Mas a boa notícia deste Evangelho é justamente esta: Jesus não deixa Pedro se afundar. “Jesus logo estendeu a mão, segurou Pedro” (Mt 14,31). Não há reprovação definitiva, há um chamado à confiança maior. É a mesma mão que se estende hoje sobre cada lar brasileiro que enfrenta dificuldades financeiras, sobre cada trabalhador que teme o desemprego, sobre cada jovem que busca um sentido para a própria vida.
Uma Igreja que ouve e que estende a mão: Estas leituras nos convidam a duas atitudes complementares. Primeiro, aprender com Elias a buscar Deus no silêncio cotidiano: na oração da manhã antes do trabalho, no terço rezado no transporte público, na gratidão simples antes das refeições. Segundo, aprender com Pedro que a fé não elimina o medo, mas nos ensina a gritar por socorro e a confiar na mão que sempre se estende.

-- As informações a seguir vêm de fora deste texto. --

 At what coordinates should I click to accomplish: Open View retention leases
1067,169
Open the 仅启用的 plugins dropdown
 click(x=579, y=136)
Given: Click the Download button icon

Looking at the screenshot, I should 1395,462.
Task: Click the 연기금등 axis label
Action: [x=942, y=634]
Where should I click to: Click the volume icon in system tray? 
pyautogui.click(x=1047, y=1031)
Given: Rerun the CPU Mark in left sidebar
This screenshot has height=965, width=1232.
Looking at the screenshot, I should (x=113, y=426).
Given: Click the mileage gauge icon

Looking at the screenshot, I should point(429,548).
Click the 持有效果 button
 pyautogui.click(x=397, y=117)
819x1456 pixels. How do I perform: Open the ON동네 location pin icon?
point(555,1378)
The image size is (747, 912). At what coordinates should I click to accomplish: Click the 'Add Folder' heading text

Como Igreja, somos chamados a ser essa mão estendida para tantos brasileiros que hoje enfrentam suas próprias tempestades, sejam elas financeiras, familiares ou de saúde. Cada gesto de solidariedade, cada instituição filantrópica que acolhe o doente, cada comunidade que caminha com quem sofre, é uma continuação viva desse gesto de Jesus na barca.
Que este domingo nos encontre, então, dispostos a silenciar o ruído das nossas próprias tempestades para escutar a brisa suave de Deus, e com a coragem de dizer, como Pedro, “Senhor, salva-me!”, certos de que a mão que nos socorre nunca falha.
Que Nossa Senhora, mãe de todos os brasileiros, interceda por nós e nos ajude a caminhar com fé, mesmo quando o vento parecer contrário. E que a paz do Senhor, aquela que se anuncia no sussurro habite cada lar deste país.